Das ist ein klassisches Motiv für die Bilder diverser Lifestyleblogs. Inspiration steht darunter.
Man zeigt Ordnung, Sauberkeit und Harmonie, sodass der Leser fast vergisst, dass die Welt nicht aussieht, als wäre sie dem IKEA Katalog entsprungen. Man fokussiert sich auf sorglose, angenehme Bilder und verschwendet keinen Gedanken daran, welches Chaos allein die Cupcakes in der Küche verursacht haben.

Es ist wie mit allem im Leben: wenn wir die Wahl haben, richten wir unseren Blick auf jegliche sich bietende scheinbar perfekte Idylle und ignorieren den dreckigen Rest. Schließlich ist es nur verständlich, wenn man sich angesichts eigener Probleme nicht noch mit denen anderer belasten will.

Nur weil wir für eine bevorstehende Feier bei unserer liebsten Restaurants das Catering bestellen wollten, verschlug es uns in ein kleines Einkaufszenrum, das wir lange nicht mehr besucht hatten. Durch zwei verschiedenen Baustellen war der Weg dorthin über ein Jahr lang fast völlig blockiert gewesen und so hatten wir wie viele andere längst schon Alternativen gefunden.
Der Zustand des Einkaufszentrums erschreckte: viele leerstehende Läden, in den noch existierenden war man mit dem Betreten dieser bester Kunde. Der Gang war verlassen. Es ist ein seltsames Gefühl, fast allein zwischen den löchrigen Ladenzeilen zu sein. So muss es sich wohl in einem Geisterhaus anfühlen.
Als wir an einem Geschäft vorbeiliefen, winkte uns eine einsame Verkäuferin gleich herein und versuchte vergeblich, uns für ihren Schmuck zu begeistern. Von ihr erfuhren wir auch, dass der Schlecker nebenan gerade geschlossen hätte, weil die Verkäuferin allein war und ihre Arbeitszeit für heute vorbei war, aber keine Ablösung kommen würde.

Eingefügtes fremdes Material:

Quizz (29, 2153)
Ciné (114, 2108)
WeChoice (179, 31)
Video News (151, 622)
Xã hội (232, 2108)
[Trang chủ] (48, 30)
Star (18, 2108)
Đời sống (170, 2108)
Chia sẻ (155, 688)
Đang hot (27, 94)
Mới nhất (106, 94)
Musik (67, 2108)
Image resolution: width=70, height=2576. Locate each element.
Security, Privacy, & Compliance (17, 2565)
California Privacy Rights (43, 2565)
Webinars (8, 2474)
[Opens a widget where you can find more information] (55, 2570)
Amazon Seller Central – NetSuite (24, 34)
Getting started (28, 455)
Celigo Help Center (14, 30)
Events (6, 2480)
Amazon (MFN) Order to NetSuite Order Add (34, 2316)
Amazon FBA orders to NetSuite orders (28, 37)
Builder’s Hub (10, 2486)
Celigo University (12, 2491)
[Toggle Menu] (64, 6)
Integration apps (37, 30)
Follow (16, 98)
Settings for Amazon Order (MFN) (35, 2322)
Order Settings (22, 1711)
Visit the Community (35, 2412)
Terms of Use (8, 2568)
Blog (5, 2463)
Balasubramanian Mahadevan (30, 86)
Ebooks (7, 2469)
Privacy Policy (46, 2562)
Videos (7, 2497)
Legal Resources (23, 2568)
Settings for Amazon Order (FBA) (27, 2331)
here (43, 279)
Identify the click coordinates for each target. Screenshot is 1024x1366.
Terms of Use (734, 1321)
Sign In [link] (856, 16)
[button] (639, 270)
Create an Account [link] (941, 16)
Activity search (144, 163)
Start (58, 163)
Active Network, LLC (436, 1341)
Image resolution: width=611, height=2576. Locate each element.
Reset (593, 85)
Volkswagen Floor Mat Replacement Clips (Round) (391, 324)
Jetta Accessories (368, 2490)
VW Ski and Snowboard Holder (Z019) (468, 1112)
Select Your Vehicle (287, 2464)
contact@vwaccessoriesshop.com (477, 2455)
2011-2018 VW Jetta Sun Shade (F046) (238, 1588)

Das Gefühl des Unwohlseins beschlich uns alle, es drängte sich förmlich auf. Die Leere, die dunklen gescheiterten Geschäfte, die beobachtenden Augenpaare der Verkäufer - nichts davon versetzt den Kunden in Kauflaune. Da ist der fortschreitende Verfall nicht verwunderlich.
Die Kundschaft weicht einfach auf die anderen Einkaufszentren und Läden in der Umgebung aus - es gibt ja genug. Und so muss man sich auch nicht mit der Qual des Scheiterns befassen und sich von dem traurigen Anblick den Tag verderben lassen. Husch, husch - schnell zurück in den sauberen, gut ausgeleuchteten Teil der Welt.

Es ist angenehm, sich von dieser Darstellung blenden zu lassen. Auch mich drängt es nicht zurück in die verkommende Einkauspassage, wo es doch andere gibt. Als ob die EDEKA Filiale dort anders wäre - es sind einfach nur auffällig weniger Menschen dort und die Stille fühlt sich fast drückend an. Lieber in der Masse untertauchen, nicht über die Schattenseiten des Lebens nachdenken, nicht nachdenken.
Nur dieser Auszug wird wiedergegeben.